When the user connects Bluetooth headphones, unplugs wired headphones, or connects to a car, the app must respond correctly. Android sends ACTION_AUDIO_BECOMING_NOISY when headphones disconnect — you must pause playback to avoid blasting through the speaker.
class NoisyReceiver(private val player: ExoPlayer) : BroadcastReceiver() {
override fun onReceive(context: Context, intent: Intent) {
if (intent.action == AudioManager.ACTION_AUDIO_BECOMING_NOISY) {
player.pause()
}
}
}
For Bluetooth headset buttons (play/pause, skip), MediaSession handles it automatically — the system routes media button events to the active session. For Bluetooth car displays, the MediaSession publishes track metadata through AVRCP automatically. For Android Auto, MediaSessionService already provides the integration — Auto connects as a MediaController and displays the queue and controls. For Cast (Chromecast), you’d add CastPlayer from the Cast SDK — it implements the same Player interface as ExoPlayer, so you can swap the active player and the rest of the app (session, notification, UI) works unchanged.

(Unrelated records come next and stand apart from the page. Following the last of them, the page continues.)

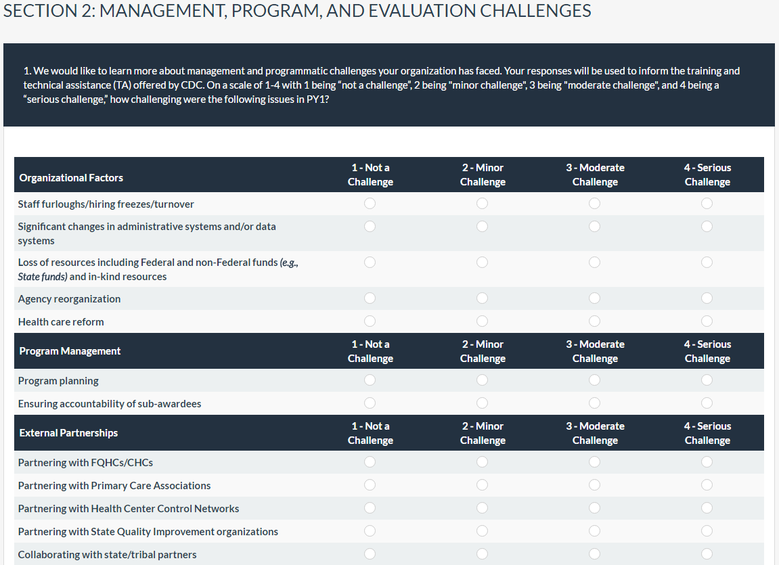Rate Loss of resources as Moderate Challenge
779x565 pixels.
pyautogui.click(x=594, y=262)
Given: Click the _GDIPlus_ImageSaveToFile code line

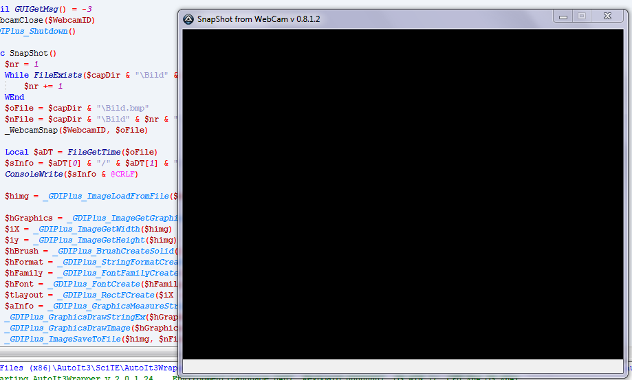Looking at the screenshot, I should [x=89, y=339].
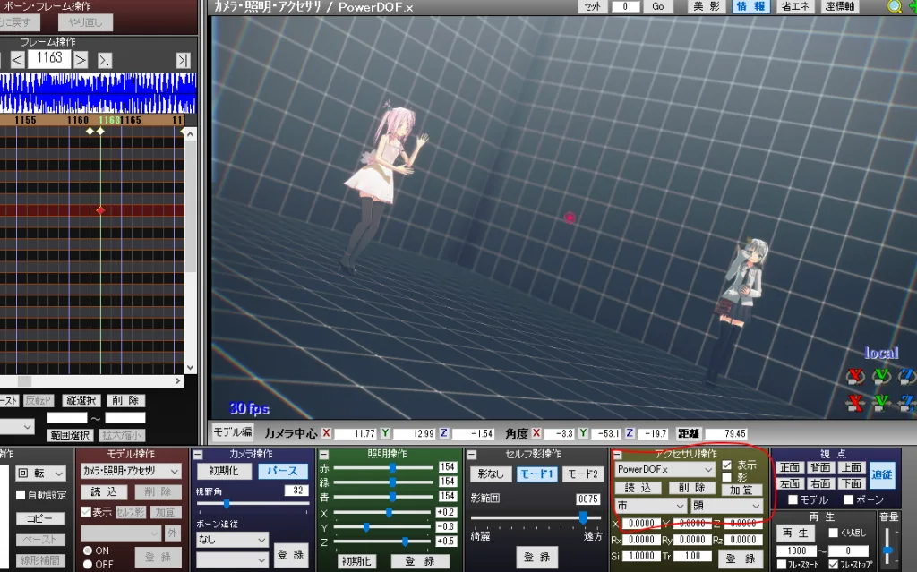917x572 pixels.
Task: Collapse the アクセサリ操作 panel with minus icon
Action: tap(617, 455)
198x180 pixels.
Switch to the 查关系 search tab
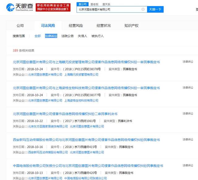click(x=106, y=4)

Search needs to be fast and handle partial input. Show local results instantly from cached metadata while the network request is in flight. Debounce the search input by 300ms to avoid flooding the API with keystrokes.
class SearchViewModel(
private val musicRepository: MusicRepository
) : ViewModel() {
private val _query = MutableStateFlow("")
val results: StateFlow<SearchResult> = _query
.debounce(300)
.filter { it.length >= 2 }
.flatMapLatest { query ->
musicRepository.search(query)
}
.stateIn(viewModelScope, SharingStarted.Lazily, SearchResult.Empty)
}
The repository emits local matches first (tracks, artists, albums cached in Room), then appends server results when they arrive. For recommendations, the server does the heavy lifting — collaborative filtering, listening history analysis, genre graphs. The client’s job is to fetch and display personalized playlists (like Discover Weekly) and show “similar tracks” or “fans also like” sections on artist pages. Cache recommendation results aggressively since they only update daily or weekly.